Sénat : Suspension des débats jusqu'à une prochaine date qui sera fixée le 8 juin

Publié le par Admin

 

http://www.usinenouvelle.com/mediatheque/6/6/8/000129866_5.jpgArticle TF1 News : On aurait pu croire la discussion éteinte après l'adoption du texte par les députés. Mais les débats qui ont repris mercredi - 1er juin - au Sénat, après l'Assemblée nationale, sur la proposition de loi du député UMP Christian Jacob interdisant la technique de la fracturation hydraulique sur les gaz de schiste, n'en ont pas moins été virulents. En cause : les incertitudes entourant la nouvelle version de ce texte, telle que votée par l'Assemblée.

La version initiale prévoyait une abrogation pure et simple des permis, mais les députés ont finalement décidé que les titulaires des permis auront deux mois pour déclarer la technique utilisée. C'est seulement s'ils recourent à la fracturation hydraulique, accusée de polluer les nappes phréatiques, ou s'ils ne répondent pas, que les permis seront abrogés.

"Opacité", "incohérence", "précipitation"

La majorité sénatoriale a fermement défendu le texte qu'elle a complété en commission des Loi, sur proposition du sénateur centriste Claude Biwer, par l'autorisation de la fracturation hydraulique "pour des projets à des fins scientifiques" avec enquête publique préalable. Ladislas Poniatowski (UMP) a évoqué l'importance des gaz de schiste pour l'approvisionnement énergétique de la France jugeant que "la plupart des critiques se fondent sur les excès constatés aux Etats-Unis". Il a estimé "une recherche indispensable" pour "maîtriser les conditions de mise en oeuvre" de la fracturation hydraulique. "L'exploitation commerciale de ces gaz, en l'état des connaissances, n'est pas possible sans fracturation hydraulique", a renchéri le rapporteur UMP Michel Houel, laissant entendre que cela suspend de facto les activités d'exploration.

En fait, la majorité juge nocive une "utilisation massive de cette technique" mais ouvre la possibilité de projets d'expérimentation. "Sommes-nous certains que nous pourrons nous priver définitivement de cette opportunité, alors que des pays peu suspects de laxisme dans la protection de l'environnement s'y engagent ?" a questionné Michel Houel, citant l'Allemagne et les pays scandinaves.

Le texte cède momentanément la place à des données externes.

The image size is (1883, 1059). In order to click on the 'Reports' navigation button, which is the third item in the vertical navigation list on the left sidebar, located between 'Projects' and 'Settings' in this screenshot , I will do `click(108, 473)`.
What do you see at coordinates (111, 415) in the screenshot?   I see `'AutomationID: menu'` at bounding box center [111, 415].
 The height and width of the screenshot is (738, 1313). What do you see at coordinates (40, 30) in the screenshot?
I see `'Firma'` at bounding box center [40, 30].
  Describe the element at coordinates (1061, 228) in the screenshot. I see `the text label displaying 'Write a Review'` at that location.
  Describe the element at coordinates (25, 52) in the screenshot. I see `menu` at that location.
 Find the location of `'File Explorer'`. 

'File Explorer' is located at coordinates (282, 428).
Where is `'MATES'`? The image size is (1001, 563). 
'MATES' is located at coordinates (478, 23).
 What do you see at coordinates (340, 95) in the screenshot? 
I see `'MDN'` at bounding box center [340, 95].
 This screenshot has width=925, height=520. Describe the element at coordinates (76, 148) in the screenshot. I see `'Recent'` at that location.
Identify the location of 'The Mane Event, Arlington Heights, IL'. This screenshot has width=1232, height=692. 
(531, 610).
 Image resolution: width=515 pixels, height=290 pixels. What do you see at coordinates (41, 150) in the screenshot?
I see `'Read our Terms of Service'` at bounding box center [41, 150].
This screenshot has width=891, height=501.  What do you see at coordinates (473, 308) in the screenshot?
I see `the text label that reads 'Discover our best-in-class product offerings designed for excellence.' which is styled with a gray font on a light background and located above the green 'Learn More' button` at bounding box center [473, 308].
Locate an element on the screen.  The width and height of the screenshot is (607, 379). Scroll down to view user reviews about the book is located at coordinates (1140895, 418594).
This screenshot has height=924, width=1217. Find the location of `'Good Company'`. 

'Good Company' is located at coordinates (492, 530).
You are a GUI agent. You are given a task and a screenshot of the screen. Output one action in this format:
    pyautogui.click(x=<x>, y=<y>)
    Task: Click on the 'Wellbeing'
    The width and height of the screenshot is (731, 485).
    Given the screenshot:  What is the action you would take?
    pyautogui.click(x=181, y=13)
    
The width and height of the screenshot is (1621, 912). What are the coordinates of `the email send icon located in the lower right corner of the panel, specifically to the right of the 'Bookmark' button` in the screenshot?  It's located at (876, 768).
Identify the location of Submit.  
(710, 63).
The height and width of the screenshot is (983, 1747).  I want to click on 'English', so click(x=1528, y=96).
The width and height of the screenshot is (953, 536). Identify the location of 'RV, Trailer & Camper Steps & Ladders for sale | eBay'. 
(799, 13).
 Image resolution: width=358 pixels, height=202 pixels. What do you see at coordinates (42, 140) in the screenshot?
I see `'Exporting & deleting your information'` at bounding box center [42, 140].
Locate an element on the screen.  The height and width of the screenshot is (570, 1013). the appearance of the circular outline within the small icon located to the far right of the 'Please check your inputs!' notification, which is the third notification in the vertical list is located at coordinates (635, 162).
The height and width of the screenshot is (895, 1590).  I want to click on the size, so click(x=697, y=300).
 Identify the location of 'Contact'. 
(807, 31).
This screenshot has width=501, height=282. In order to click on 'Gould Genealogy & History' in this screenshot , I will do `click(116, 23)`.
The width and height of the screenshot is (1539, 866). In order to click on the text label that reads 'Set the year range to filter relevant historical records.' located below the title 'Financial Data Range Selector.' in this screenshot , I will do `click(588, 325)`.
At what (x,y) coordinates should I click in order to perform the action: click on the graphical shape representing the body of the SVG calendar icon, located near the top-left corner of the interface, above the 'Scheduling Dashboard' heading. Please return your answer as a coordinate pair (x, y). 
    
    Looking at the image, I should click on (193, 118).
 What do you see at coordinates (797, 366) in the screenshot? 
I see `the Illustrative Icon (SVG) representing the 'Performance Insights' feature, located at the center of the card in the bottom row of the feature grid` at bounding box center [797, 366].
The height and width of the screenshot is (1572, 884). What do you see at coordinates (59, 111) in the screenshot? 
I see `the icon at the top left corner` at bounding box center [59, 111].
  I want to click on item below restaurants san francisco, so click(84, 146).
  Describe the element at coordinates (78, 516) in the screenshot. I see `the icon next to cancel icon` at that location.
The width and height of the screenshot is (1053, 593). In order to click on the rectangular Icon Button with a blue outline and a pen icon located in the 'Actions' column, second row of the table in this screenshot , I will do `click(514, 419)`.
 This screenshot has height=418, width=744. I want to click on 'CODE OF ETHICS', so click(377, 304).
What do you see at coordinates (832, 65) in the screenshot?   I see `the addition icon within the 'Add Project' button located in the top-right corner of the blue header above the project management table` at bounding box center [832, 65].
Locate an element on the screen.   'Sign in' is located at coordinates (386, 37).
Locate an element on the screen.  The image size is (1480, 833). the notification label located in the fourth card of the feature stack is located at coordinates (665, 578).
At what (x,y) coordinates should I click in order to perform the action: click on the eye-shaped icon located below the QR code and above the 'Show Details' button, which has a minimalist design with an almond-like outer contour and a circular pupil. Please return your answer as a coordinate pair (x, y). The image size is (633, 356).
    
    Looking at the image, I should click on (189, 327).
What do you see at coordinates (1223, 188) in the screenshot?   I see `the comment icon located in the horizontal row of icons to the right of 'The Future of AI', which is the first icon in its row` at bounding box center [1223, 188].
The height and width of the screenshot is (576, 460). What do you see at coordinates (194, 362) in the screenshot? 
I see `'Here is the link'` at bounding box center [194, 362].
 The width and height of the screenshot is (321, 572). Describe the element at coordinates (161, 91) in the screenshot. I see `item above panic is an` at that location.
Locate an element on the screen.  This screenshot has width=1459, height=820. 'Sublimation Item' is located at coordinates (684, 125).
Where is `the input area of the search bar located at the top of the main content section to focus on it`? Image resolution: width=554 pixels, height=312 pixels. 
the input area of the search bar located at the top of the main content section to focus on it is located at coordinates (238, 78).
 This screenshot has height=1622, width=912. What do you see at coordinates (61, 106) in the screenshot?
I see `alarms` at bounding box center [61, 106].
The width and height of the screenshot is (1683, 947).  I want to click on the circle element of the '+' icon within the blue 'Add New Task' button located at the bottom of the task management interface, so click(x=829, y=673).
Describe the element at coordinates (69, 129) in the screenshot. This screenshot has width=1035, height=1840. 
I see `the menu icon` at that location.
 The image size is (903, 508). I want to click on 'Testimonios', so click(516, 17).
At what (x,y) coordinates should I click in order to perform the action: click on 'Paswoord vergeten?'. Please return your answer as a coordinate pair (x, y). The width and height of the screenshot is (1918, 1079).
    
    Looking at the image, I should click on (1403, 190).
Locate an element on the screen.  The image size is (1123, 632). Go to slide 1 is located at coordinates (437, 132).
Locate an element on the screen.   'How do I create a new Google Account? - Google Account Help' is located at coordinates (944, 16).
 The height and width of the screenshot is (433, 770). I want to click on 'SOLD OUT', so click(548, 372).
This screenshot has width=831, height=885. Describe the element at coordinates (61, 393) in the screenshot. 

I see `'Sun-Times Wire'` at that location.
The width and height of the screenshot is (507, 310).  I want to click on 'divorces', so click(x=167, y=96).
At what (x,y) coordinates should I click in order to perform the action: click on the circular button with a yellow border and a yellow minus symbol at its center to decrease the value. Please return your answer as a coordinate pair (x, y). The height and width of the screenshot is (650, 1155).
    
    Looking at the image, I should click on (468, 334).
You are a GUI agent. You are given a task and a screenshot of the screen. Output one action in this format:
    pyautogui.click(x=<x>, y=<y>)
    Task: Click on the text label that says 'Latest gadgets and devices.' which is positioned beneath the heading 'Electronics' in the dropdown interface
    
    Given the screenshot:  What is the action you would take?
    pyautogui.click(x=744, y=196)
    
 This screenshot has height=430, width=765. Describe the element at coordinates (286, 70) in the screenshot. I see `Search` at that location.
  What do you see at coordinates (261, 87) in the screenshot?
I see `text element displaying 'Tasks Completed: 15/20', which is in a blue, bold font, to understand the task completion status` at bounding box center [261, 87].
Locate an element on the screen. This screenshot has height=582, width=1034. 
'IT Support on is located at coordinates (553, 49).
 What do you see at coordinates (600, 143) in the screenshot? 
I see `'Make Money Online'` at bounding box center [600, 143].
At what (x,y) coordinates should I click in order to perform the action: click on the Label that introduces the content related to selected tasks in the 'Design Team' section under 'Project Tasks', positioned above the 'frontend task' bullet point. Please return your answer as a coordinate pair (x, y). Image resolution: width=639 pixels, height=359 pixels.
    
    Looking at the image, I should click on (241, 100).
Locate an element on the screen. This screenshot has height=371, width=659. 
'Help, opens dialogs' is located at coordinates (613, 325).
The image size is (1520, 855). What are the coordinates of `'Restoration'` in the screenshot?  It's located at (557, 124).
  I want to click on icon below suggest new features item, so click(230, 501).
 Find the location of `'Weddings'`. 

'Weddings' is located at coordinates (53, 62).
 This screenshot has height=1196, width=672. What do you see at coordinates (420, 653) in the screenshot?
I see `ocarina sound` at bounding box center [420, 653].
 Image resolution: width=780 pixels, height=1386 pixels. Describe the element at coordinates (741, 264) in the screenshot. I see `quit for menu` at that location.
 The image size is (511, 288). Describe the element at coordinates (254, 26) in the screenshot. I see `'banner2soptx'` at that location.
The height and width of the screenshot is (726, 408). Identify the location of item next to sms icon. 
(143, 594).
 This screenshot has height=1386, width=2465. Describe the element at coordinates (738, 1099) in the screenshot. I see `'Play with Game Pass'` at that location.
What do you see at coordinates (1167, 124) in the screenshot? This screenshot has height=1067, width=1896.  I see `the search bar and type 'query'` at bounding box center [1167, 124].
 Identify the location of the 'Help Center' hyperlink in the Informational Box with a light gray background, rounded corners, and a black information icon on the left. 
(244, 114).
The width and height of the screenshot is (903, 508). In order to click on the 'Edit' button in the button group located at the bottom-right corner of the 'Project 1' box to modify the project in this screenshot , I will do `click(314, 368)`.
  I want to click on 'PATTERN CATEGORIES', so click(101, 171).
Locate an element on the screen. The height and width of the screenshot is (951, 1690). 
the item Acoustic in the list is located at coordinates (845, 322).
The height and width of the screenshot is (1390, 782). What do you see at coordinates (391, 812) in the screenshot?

Mais le Sénat n'a finalement pas réussi à achever, en cette veille de jour férié, l'examen du texte qui se déroulait à un rythme d'escargot, et a décidé de suspendre les débats jusqu'à une prochaine date qui sera fixée le 8 juin par la Conférence des présidents du Sénat. La majorité étant minoritaire en nombre dans l'hémicycle, elle a dû recourir sur chaque amendement à une procédure de vote qui lui permet de voter pour les absents mais qui ralentit les débats tandis que l'opposition multipliait les prises de parole. "Vous cherchez à éteindre la contestation. Vous n'y parviendrez pas", a ainsi lancé Nicole Bricq (PS). "Pouvez-vous croire que les sociétés, après avoir obtenu les permis, vont déclarer désormais qu'elles utilisent la technique de fracturation hydraulique ?", s'est-elle indignée sous les yeux de l'eurodéputé écologiste José Bové présent dans les tribunes du public.

Le sénateur PS de l'Aveyron Alain Fauconnier a brandi la Une du quotidien britannique The Independantévoquant deux séismes dans le nord de l'Angleterre dus, selon lui, à l'utilisation de fracturation hydraulique. Le président du groupe RDSE (à majorité PRG) Yvon Collin s'est indigné du "manque de concertation" avec les élus. Les élus PS des départements concernés, Didier Guillaume (Drôme), Michel Teston (Ardèche), Alain Fauconnier se sont succédé pour dénoncer "l'opacité", "l'incohérence", la "précipitation" du gouvernement. Ils demandent l'interdiction pure et simple de l'exploration et de l'exploitation des gaz de schiste, l'abrogation des permis accordés et une consultation de la population.